Mijnheer de voorzitter! In de voorbereiding van deze behandeling is schadevergoeding c.q. schadeloosstelling reeds voer voor juristen gebleken. Ten aanzien van het wegnemen van de latente ruimte heeft de Raad van State gesteld dat een vorm van schadetegemoetkoming billijk en redelijk zou zijn. Sprekers voor mij hebben dat ook betoogd. Vooralsnog wil de minister niet tot een schadevergoedingsregeling overgaan, zowel ten aanzien van weg te nemen latente rechten als ten aanzien van te korten actieve rechten.
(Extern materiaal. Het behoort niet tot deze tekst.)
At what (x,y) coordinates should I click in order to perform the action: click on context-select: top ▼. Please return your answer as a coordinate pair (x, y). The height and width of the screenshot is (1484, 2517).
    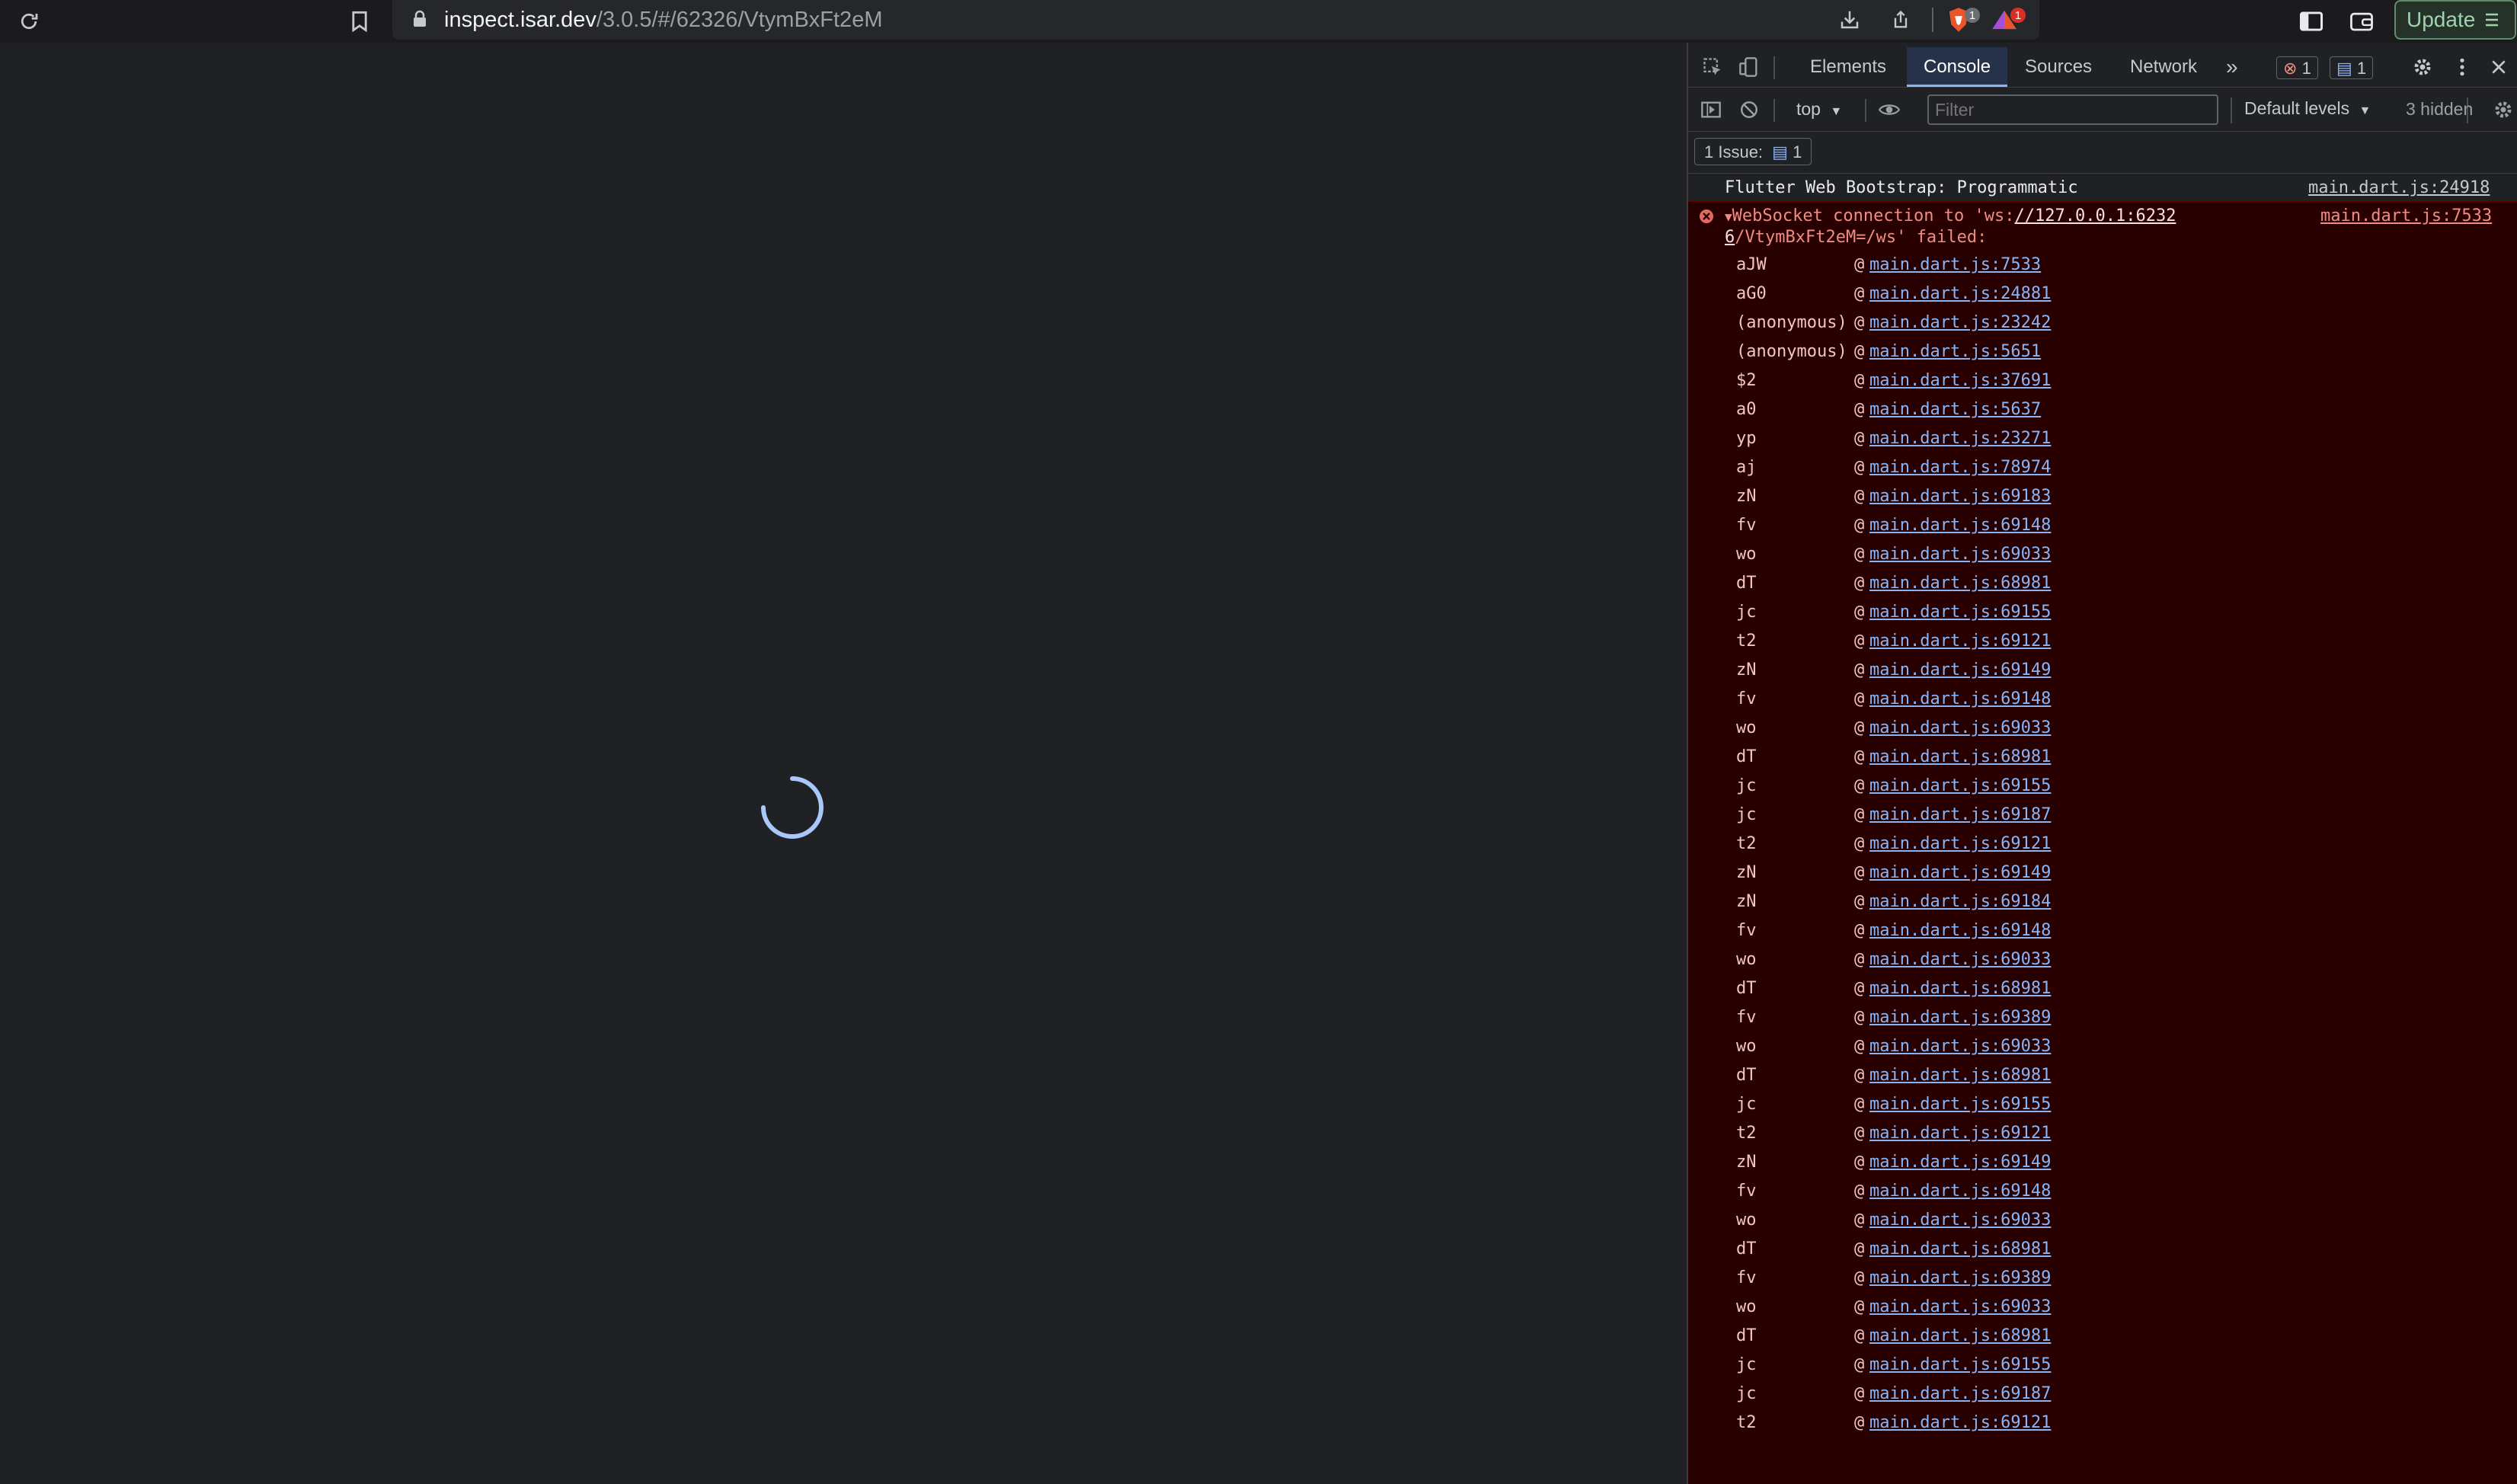
    Looking at the image, I should click on (1819, 110).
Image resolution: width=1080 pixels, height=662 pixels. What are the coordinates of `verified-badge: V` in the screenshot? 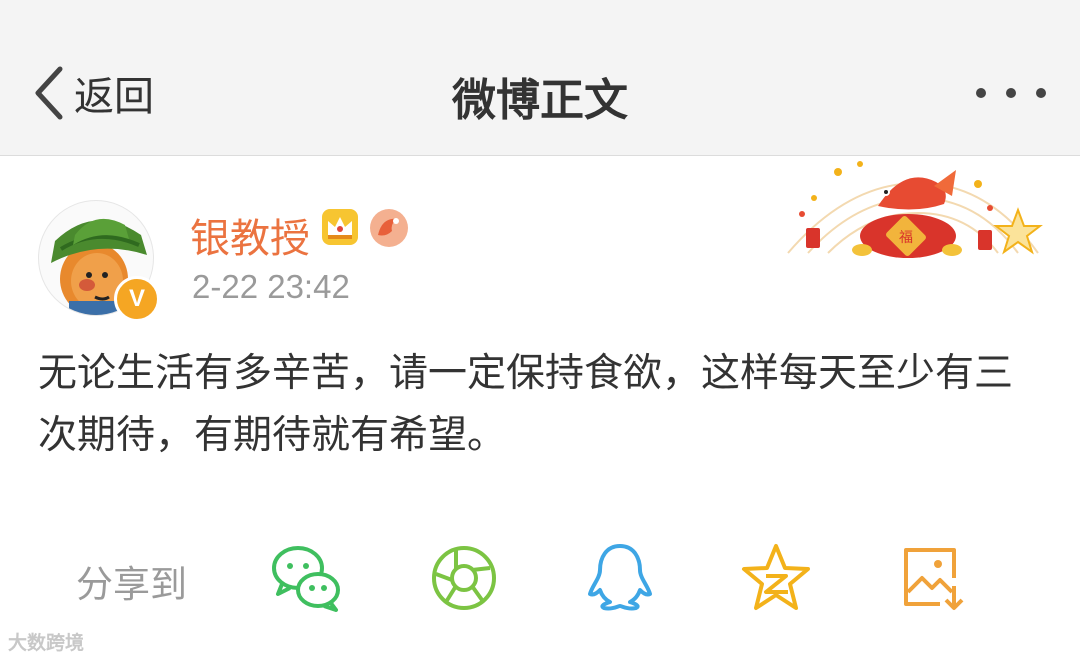 It's located at (137, 299).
Om tot een definitief oordeel in dezen te komen wil de VVD-fractie het voor en tegen alsmede de juridische juistheid van een schaderegeling, zoals deze mede uit de discussie van deze plenaire behandeling naar voren komt, kunnen wegen. Het antwoord op de indringende vragen die door de heer Hessing en ook anderen hierover zijn gesteld, zien wij met belangstelling tegemoet.
Daarbij speelt ook de vraag een rol in welke mate naast eventuele vermogensschade door het scheppen en toekennen van rechten bij het eventueel aannemen van deze wet nu of door ander overheidsbeleid in het verleden op de bedrijven vermogensaanwas heeft plaatsgevonden. Bovendien moet de vraag gesteld worden of het functioneel zal zijn om veel geld naar een schadevergoedingsregeling te leiden. Zou geld besteden aan herstructurering en reconstructie niet zinvoller zijn? Zou een adequate financiële vergoedingsregeling bij het afromen bij verkoop van varkensrechten voor de verkoper om de dynamiek in de sector te bevorderen niet eveneens zinvoller zijn?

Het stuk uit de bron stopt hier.